Below us traffic lights command the starting and the stopping.
And on my right the spacious park, so infinitely spacious,
So pleasant when it isn't dark but when it is -- good gracious!
. .  . trodden by unheeding feet a spot which memory hallows:
Where Edgware Road meets Oxford Street stood Tyburn's fearsome gallows.
What martyrdoms this place has seen, what deeds much better undone.
Yet still the greatest crime has been the martyrdom of London . . . 

--JB, 1968

Not having read much of Betjeman's stuff, I can't say how typical this is of him. Was his poetry, and his championing of Victorian erections like the Albert Memorial, all part of a pose, like carrying a teddy bear with him when a student at Oxford?

--John R.


David Bratman said...

What's reminding you of McGonagall are the lengthy lines, jogging rhythm, and detailed verbal descriptions.

That's not enough to make a poet a McGonagall, not by a long shot. Betjeman entirely lacks McGonagall's ineptness at rhyme and meter, or the pervasive bathos of his treatment of his subject matter.
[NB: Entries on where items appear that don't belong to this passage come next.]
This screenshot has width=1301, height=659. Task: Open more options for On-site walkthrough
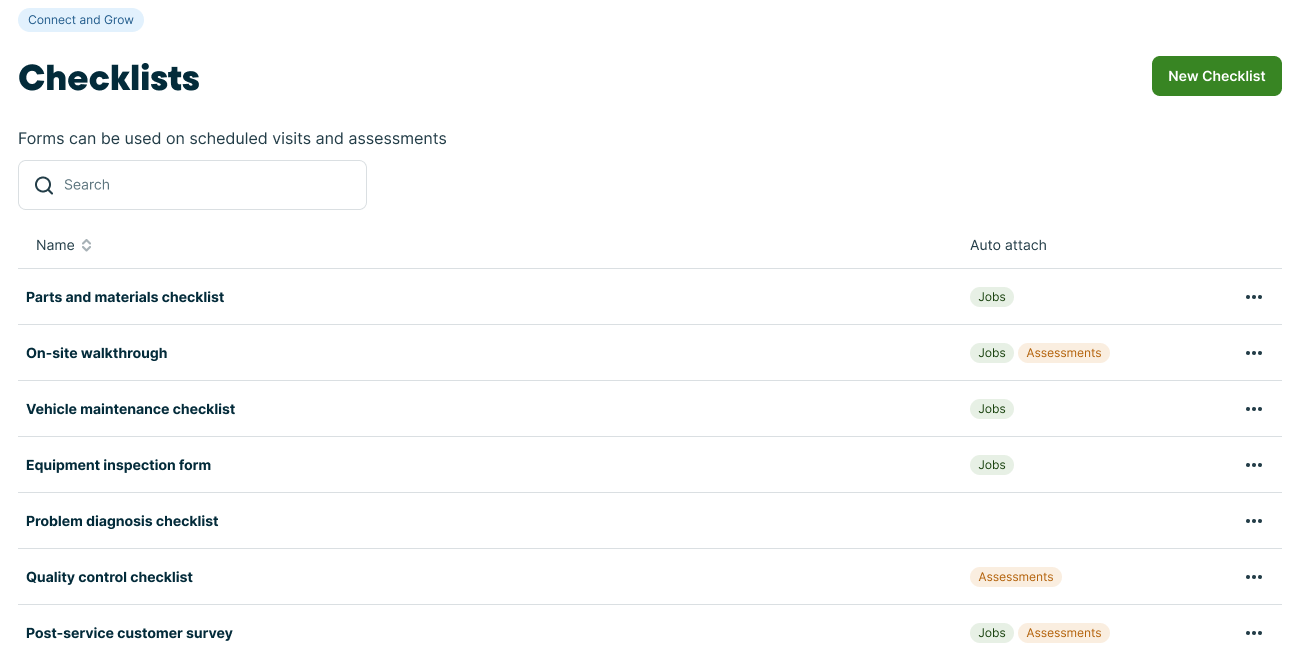[1254, 353]
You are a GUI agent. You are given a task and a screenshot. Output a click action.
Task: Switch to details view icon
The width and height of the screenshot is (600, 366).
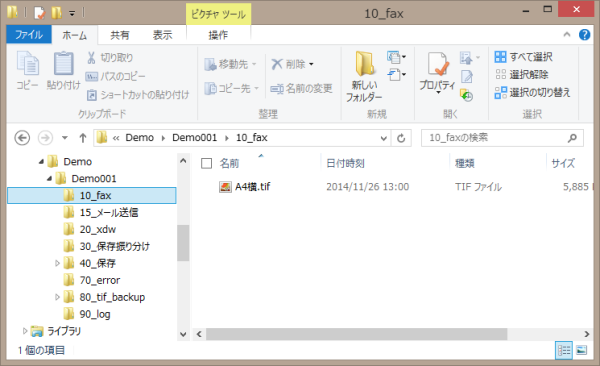[x=564, y=350]
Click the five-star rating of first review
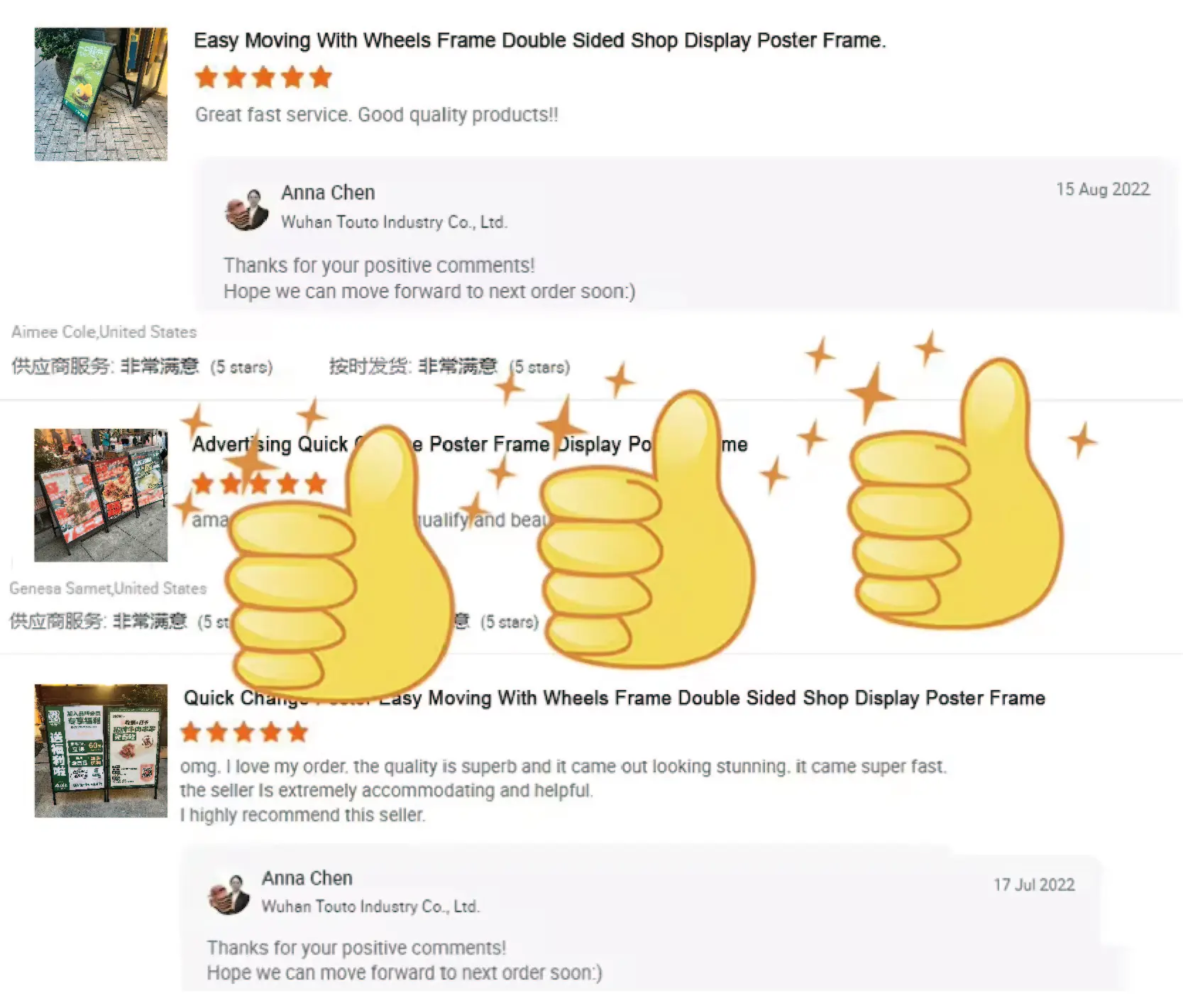Screen dimensions: 1183x1008 tap(263, 77)
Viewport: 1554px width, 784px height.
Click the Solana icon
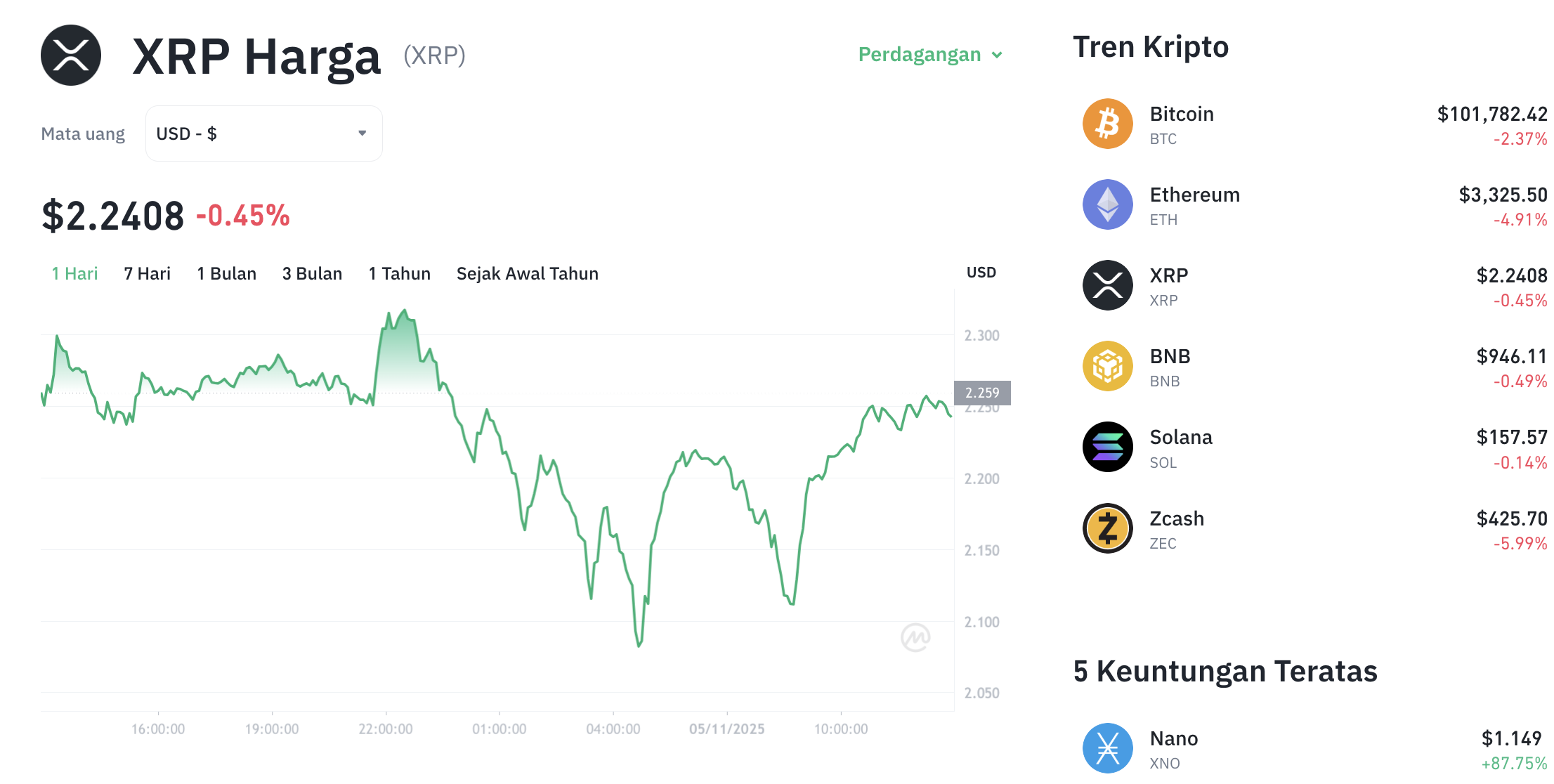pyautogui.click(x=1107, y=447)
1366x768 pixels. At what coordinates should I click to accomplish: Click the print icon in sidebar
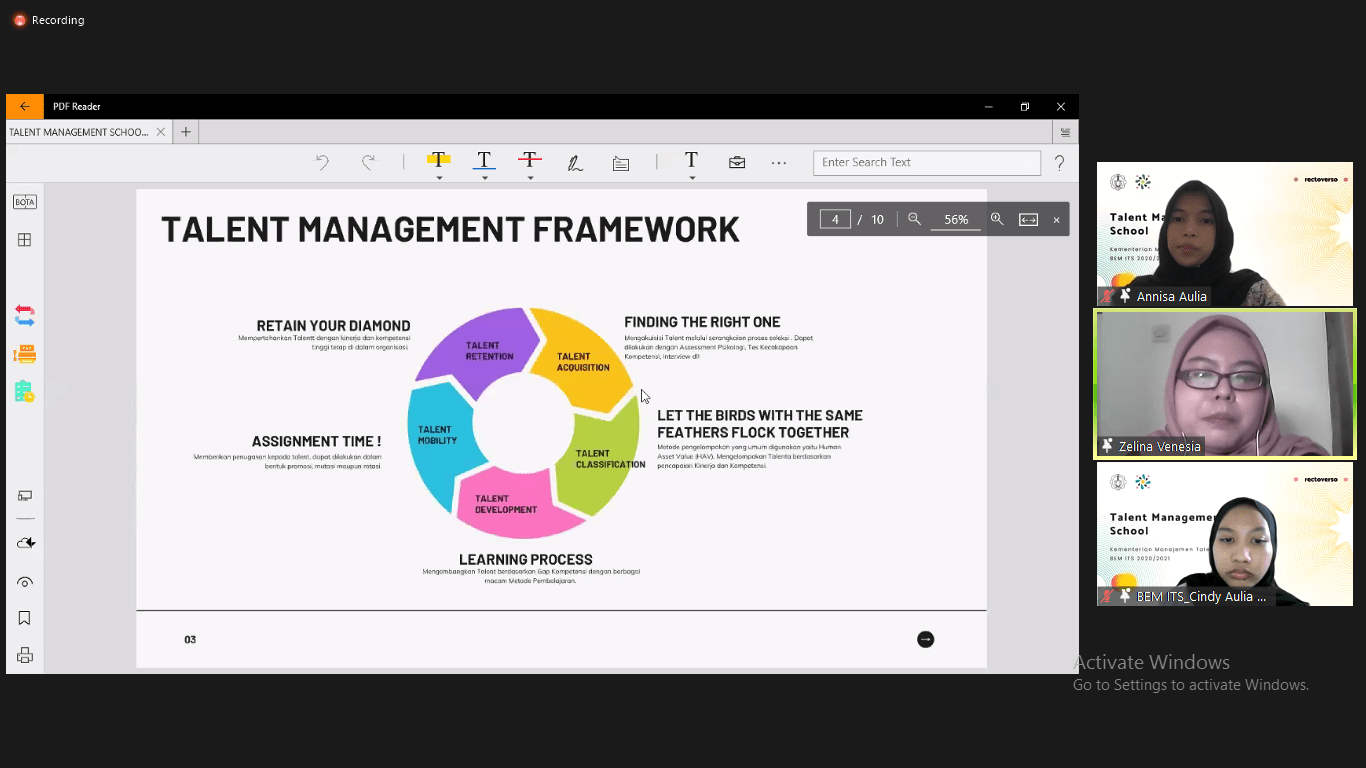[x=25, y=656]

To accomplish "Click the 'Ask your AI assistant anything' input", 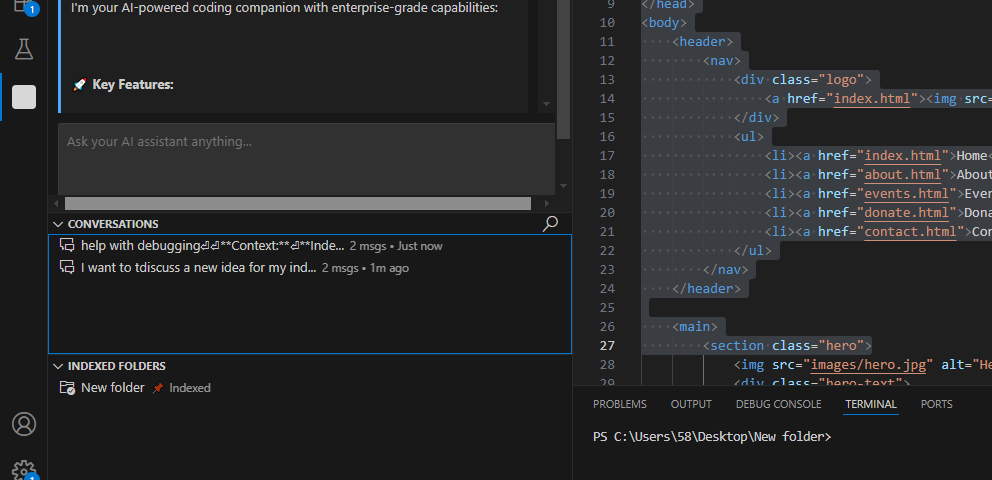I will (305, 158).
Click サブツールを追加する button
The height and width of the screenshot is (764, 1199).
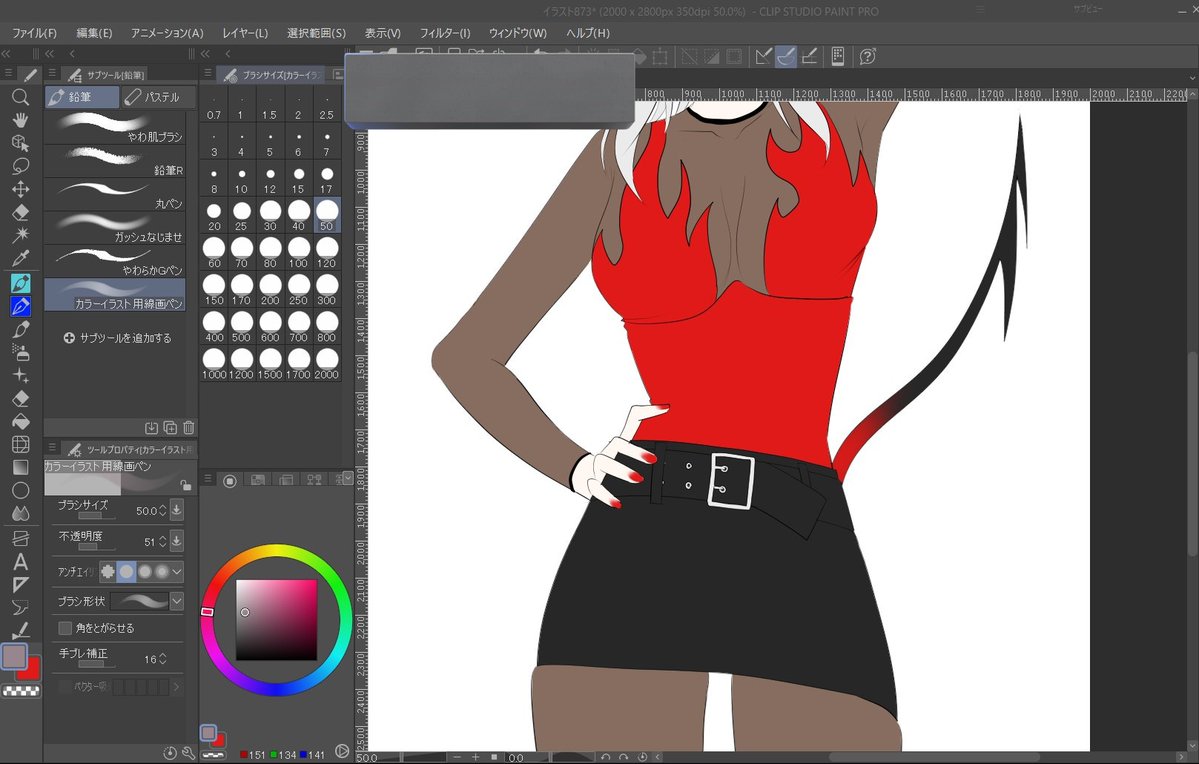point(117,338)
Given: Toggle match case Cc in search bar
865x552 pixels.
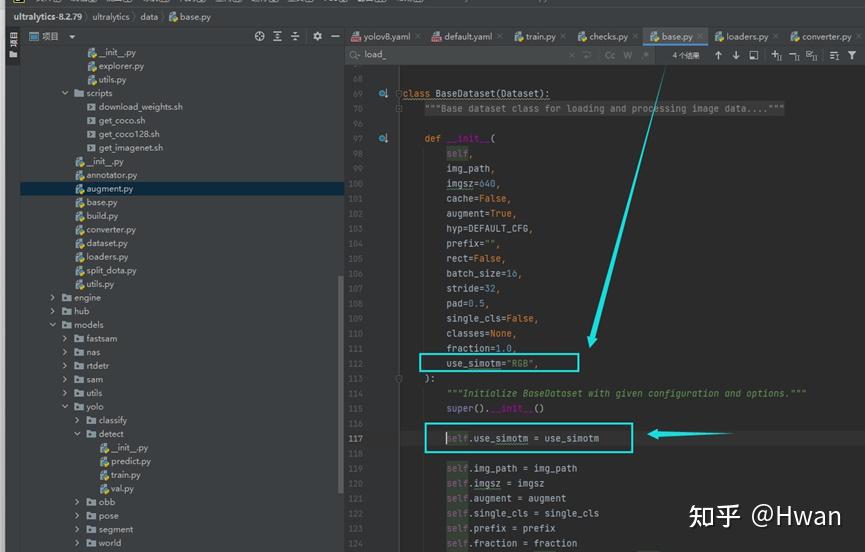Looking at the screenshot, I should click(610, 56).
Also, if you're judging Betjeman as a whole, and not just this example, Betjeman wrote many lyrical verses with tighter lines. McGonagall couldn't.

Garkbit said...

That is pretty dreadful though! But even the first google hit for a Betjeman shows how much better than that he could be - "Crematorium" at

Clive Shergold said...

Methinks Mr B. is cocking a snook at a less salubrious side of London life. Marble Arch, for all it is a well-known landmark, is actually in the centre of a four-lane roundabout, punctuated by six sets of traffic lights, fed by four major and two lesser roads, and one of the more continuously busy junctions in the capital. A less likely spot to exemplify the peace, tranquillity and fresh air of London would be hard to find. Perhaps the poet felt that this poem expressed his actual sentiments very well?